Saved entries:
----------

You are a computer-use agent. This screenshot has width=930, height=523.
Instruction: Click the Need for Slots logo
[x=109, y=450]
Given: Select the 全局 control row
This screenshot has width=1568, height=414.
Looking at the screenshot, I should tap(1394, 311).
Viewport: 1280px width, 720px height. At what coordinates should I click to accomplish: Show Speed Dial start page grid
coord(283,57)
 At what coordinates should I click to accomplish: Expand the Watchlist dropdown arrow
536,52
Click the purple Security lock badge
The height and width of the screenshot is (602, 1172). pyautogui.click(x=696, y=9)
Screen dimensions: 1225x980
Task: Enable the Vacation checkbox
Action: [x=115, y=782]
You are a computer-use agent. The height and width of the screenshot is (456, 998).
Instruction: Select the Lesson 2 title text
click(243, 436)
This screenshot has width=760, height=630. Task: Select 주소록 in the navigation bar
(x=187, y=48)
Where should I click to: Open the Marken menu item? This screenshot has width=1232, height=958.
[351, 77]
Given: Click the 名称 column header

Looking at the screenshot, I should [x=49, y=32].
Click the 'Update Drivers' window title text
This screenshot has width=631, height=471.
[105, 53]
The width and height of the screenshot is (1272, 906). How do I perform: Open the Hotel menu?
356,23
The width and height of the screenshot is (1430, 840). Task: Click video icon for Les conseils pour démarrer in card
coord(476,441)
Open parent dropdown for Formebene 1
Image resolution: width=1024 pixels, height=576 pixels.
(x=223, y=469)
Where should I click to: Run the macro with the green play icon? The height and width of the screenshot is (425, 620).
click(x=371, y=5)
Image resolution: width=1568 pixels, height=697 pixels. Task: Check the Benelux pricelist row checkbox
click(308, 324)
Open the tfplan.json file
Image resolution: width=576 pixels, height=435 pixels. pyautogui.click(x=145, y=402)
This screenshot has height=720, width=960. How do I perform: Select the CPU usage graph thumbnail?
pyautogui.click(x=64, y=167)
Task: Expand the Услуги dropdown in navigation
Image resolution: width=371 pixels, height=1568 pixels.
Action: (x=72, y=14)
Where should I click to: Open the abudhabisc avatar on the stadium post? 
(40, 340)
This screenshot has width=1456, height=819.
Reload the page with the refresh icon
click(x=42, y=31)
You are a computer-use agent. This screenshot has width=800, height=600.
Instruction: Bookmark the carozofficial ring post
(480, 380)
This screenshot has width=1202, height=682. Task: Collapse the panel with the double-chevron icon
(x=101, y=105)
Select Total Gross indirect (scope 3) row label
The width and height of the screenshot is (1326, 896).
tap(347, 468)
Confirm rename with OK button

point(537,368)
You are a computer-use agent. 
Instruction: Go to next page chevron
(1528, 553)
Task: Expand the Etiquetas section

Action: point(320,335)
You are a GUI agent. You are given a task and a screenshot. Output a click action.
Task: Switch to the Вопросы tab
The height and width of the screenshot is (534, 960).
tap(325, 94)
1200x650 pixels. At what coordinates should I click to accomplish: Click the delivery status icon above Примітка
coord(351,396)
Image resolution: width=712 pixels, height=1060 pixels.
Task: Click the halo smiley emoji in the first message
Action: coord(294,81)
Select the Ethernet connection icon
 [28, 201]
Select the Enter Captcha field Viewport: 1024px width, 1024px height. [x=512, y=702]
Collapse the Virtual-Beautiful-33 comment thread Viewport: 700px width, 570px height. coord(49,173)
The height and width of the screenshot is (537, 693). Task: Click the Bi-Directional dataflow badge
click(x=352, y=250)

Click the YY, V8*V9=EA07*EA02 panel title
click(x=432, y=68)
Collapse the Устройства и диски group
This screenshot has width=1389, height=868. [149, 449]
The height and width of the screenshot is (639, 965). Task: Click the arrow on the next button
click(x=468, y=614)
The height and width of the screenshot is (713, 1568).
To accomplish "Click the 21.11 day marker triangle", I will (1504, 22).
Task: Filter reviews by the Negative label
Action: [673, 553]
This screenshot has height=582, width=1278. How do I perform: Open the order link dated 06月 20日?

----------

EXERCISE PROMPT: From the first line through the last, give the data above again exactly.

WORKED SOLUTION:
You are a computer-use agent. This screenshot has width=930, height=523.
Instruction: Click the Need for Slots logo
[x=109, y=450]
Given: Select the 全局 control row
This screenshot has width=1568, height=414.
Looking at the screenshot, I should tap(1394, 311).
Viewport: 1280px width, 720px height. At what coordinates should I click to accomplish: Show Speed Dial start page grid
coord(283,57)
 At what coordinates should I click to accomplish: Expand the Watchlist dropdown arrow
536,52
Click the purple Security lock badge
The height and width of the screenshot is (602, 1172). pyautogui.click(x=696, y=9)
Screen dimensions: 1225x980
Task: Enable the Vacation checkbox
Action: [x=115, y=782]
You are a computer-use agent. The height and width of the screenshot is (456, 998).
Instruction: Select the Lesson 2 title text
click(243, 436)
This screenshot has width=760, height=630. Task: Select 주소록 in the navigation bar
(x=187, y=48)
Where should I click to: Open the Marken menu item? This screenshot has width=1232, height=958.
[351, 77]
Given: Click the 名称 column header

Looking at the screenshot, I should [x=49, y=32].
Click the 'Update Drivers' window title text
This screenshot has width=631, height=471.
[105, 53]
The width and height of the screenshot is (1272, 906). How do I perform: Open the Hotel menu?
356,23
The width and height of the screenshot is (1430, 840). Task: Click video icon for Les conseils pour démarrer in card
coord(476,441)
Open parent dropdown for Formebene 1
Image resolution: width=1024 pixels, height=576 pixels.
(x=223, y=469)
Where should I click to: Run the macro with the green play icon? The height and width of the screenshot is (425, 620).
click(x=371, y=5)
Image resolution: width=1568 pixels, height=697 pixels. Task: Check the Benelux pricelist row checkbox
click(308, 324)
Open the tfplan.json file
Image resolution: width=576 pixels, height=435 pixels. pyautogui.click(x=145, y=402)
This screenshot has height=720, width=960. How do I perform: Select the CPU usage graph thumbnail?
pyautogui.click(x=64, y=167)
Task: Expand the Услуги dropdown in navigation
Image resolution: width=371 pixels, height=1568 pixels.
Action: (x=72, y=14)
Where should I click to: Open the abudhabisc avatar on the stadium post? 
(40, 340)
This screenshot has width=1456, height=819.
Reload the page with the refresh icon
click(x=42, y=31)
You are a computer-use agent. This screenshot has width=800, height=600.
Instruction: Bookmark the carozofficial ring post
(480, 380)
This screenshot has width=1202, height=682. Task: Collapse the panel with the double-chevron icon
(x=101, y=105)
Select Total Gross indirect (scope 3) row label
The width and height of the screenshot is (1326, 896).
tap(347, 468)
Confirm rename with OK button

point(537,368)
You are a computer-use agent. 
Instruction: Go to next page chevron
(1528, 553)
Task: Expand the Etiquetas section

Action: point(320,335)
You are a GUI agent. You are given a task and a screenshot. Output a click action.
Task: Switch to the Вопросы tab
The height and width of the screenshot is (534, 960).
tap(325, 94)
1200x650 pixels. At what coordinates should I click to accomplish: Click the delivery status icon above Примітка
coord(351,396)
Image resolution: width=712 pixels, height=1060 pixels.
Task: Click the halo smiley emoji in the first message
Action: coord(294,81)
Select the Ethernet connection icon
 [28, 201]
Select the Enter Captcha field Viewport: 1024px width, 1024px height. [x=512, y=702]
Collapse the Virtual-Beautiful-33 comment thread Viewport: 700px width, 570px height. coord(49,173)
The height and width of the screenshot is (537, 693). Task: Click the Bi-Directional dataflow badge
click(x=352, y=250)

Click the YY, V8*V9=EA07*EA02 panel title
click(x=432, y=68)
Collapse the Устройства и диски group
This screenshot has width=1389, height=868. [149, 449]
The height and width of the screenshot is (639, 965). Task: Click the arrow on the next button
click(x=468, y=614)
The height and width of the screenshot is (713, 1568).
To accomplish "Click the 21.11 day marker triangle", I will (1504, 22).
Task: Filter reviews by the Negative label
Action: [673, 553]
This screenshot has height=582, width=1278. How do I perform: Open the order link dated 06月 20日?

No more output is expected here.